Page 1 of 1

Help validating submitted URLs

Posted: Thu May 21, 2009 10:29 pm
by bschaeffer
I am creating a submissions app for a site called Tumblr. The basic premise is that the user submits the url of a Tumblr Blog, and then someone can go in and look at the submissions and either post the submissions or delete them.

The part I am stuck on is the validating the URL. I have already gotten past validating that the URL is an actual URL, but I would like to check that the submitted URL actually points to a blog on Tumblr.

A typical tumblr URL looks like this: http://sometext.tumblr.com/. I have already written some code that checks this URLs like this one and returns a true or false if the blog exists, so I'm good there.

But some people choose to have a domain name point to their Tumblr blog. These can look like almost anything. http://blog.name.com/ or http://blogname.info/ and on and on and on.

If a url like this is submitted, the function always returns true, weather the url points to a tumblr or not.

Does anybody know how I can validate these urls?

One thing that might be helpful is that a blog hosted on Tumblr's server would return JSON output, and I was thinking I might somehow check whether the output of the URL call is JSON or not.

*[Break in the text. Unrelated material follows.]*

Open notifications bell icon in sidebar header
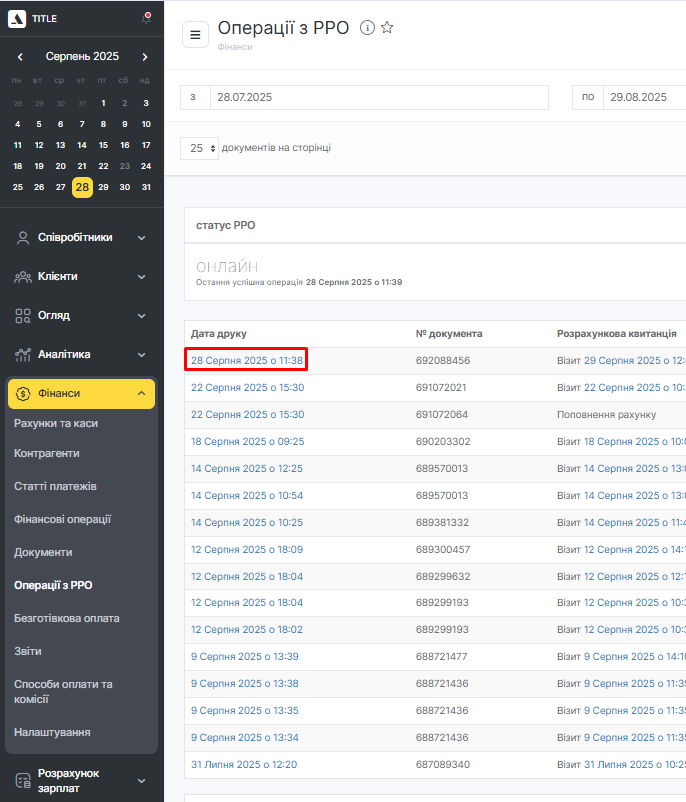686x802 pixels. point(146,18)
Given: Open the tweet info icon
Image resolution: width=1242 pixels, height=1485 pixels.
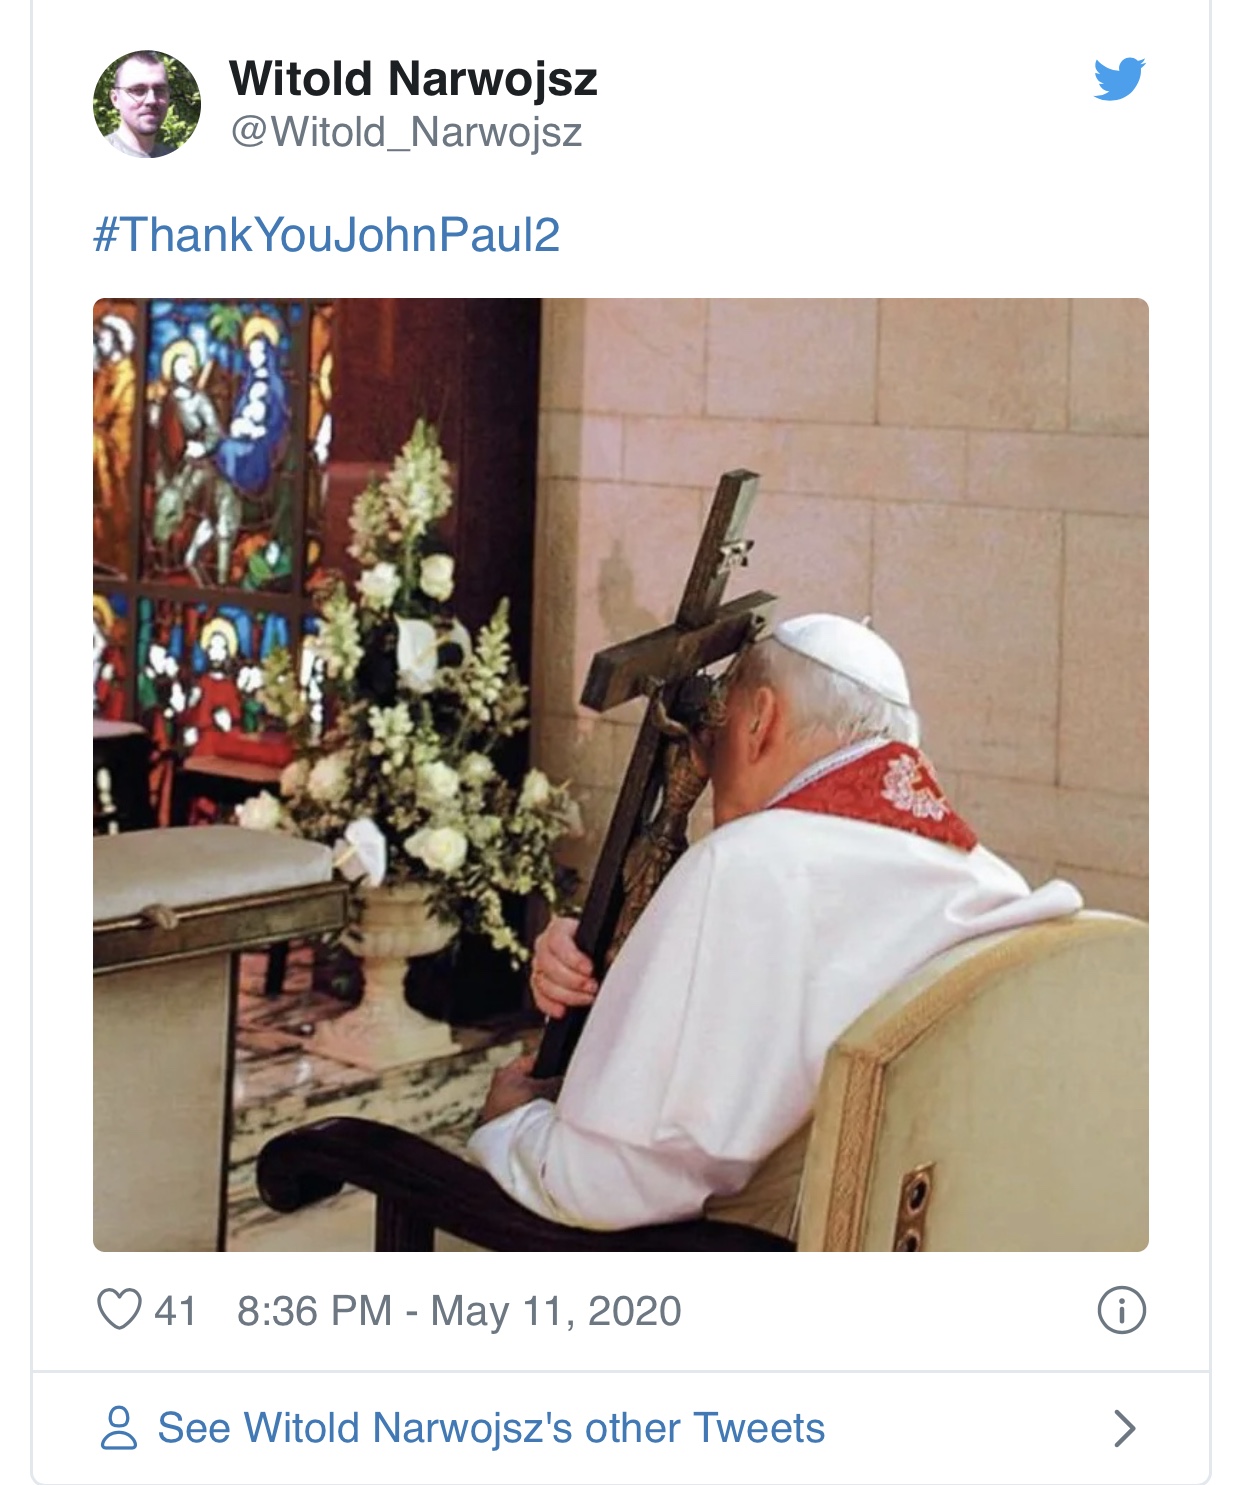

Another thing is the fact that I am getting 404 Not Found output on urls that aren't official Tumblr blogs. Is there a way capture/check for 404 error and do something with that?

Here's my basic code with an idea of what I am trying to do:

Code: Select all

$url = 'http://url.com';
 
$c = curl_init($url);
curl_setopt($c,CURLOPT_HEADER,1);
curl_setopt($c,CURLOPT_RETURNTRANSFER,1);
$output = curl_exec($c);
 
// Tumblr returns the following if the URL points to Tumblr's server
// but is not a registered Tumblr blog.
$check = preg_match("/We couldnt find the page you were looking for./", $output);   
if($check) {
        $this->error = 'Sorry...';
        return false;
}
// Here id like to check $output for either a 404 Not Found
// or JSON output (if my thinking is correct). Any ideas?
Thanks in advance for taking a look at this problem.

Re: Help validating submitted URLs

Posted: Thu May 21, 2009 11:43 pm
by atonalpanic
Do blogs with http://example.com that point to a tumblr blog actually host the software or does tumblr still host it?
If it always goes back to tumblr, just check where it ends up. or search for something in the source code like
"<!-- BEGIN TUMBLR CODE -->" that I saw in the source for a blog.

Re: Help validating submitted URLs

Posted: Sun May 31, 2009 12:34 pm
by bschaeffer
When you request blog information using Tumblr's API, it doesn't return the actual html of the page, just the blog data in JSON or XML output. So something like that wouldn't show up.

I got it to work, but first I want to say it was because you suggested looking for valid output that would indicate it came from Tumblr's server. Here's the code:

Code: Select all

$url = $this->submit['url'].'api/read/json';
      
$c = curl_init($url);
curl_setopt($c,CURLOPT_HEADER,1);
curl_setopt($c,CURLOPT_RETURNTRANSFER,1);
$output = curl_exec($c);
$status = curl_getinfo($c, CURLINFO_HTTP_CODE);
curl_close($c);
        
$check_one = preg_match("/We couldn\'t find the page you were looking for./", $output);
$check_two = preg_match("/proxy.tumblr.com/", $output);
// If the status is not 200
// or $output contains "We couldn't find..."
// or $output does not contain "proxy.tumblr.com"
// Then the url is not a valid Tumblr blog
if(($status != 200) || ($check_one) || (!$check_two)) {
        return false;
}
The easy URLs to check were ones formatted like this: http://someuser.tumblr.com/. These always pointed to the Tumblr server, so a false URL would always return a We couldn't find the page... message.

The problem really came in URLs that were formatted like any url, i.e. http://www.somesite.com/. I don't know why, but just checking for a status of 200 wasn't enough. It would completely bypass that check, whether the user had setup their own domain to point to Tumblr or not. It was returning true for URLs like apple.com or yahoo.com.

When Tumblr returned JSON output for valid URLs, it included some server data, so I just checked for the existence of that (i.e. proxy.tumblr.com).

That worked just fine, for now. It's still a beta type deal, so I'm sure I'll run into some problems in the future.

Thanks for the reply, sorry it took me so long to let you know I read it.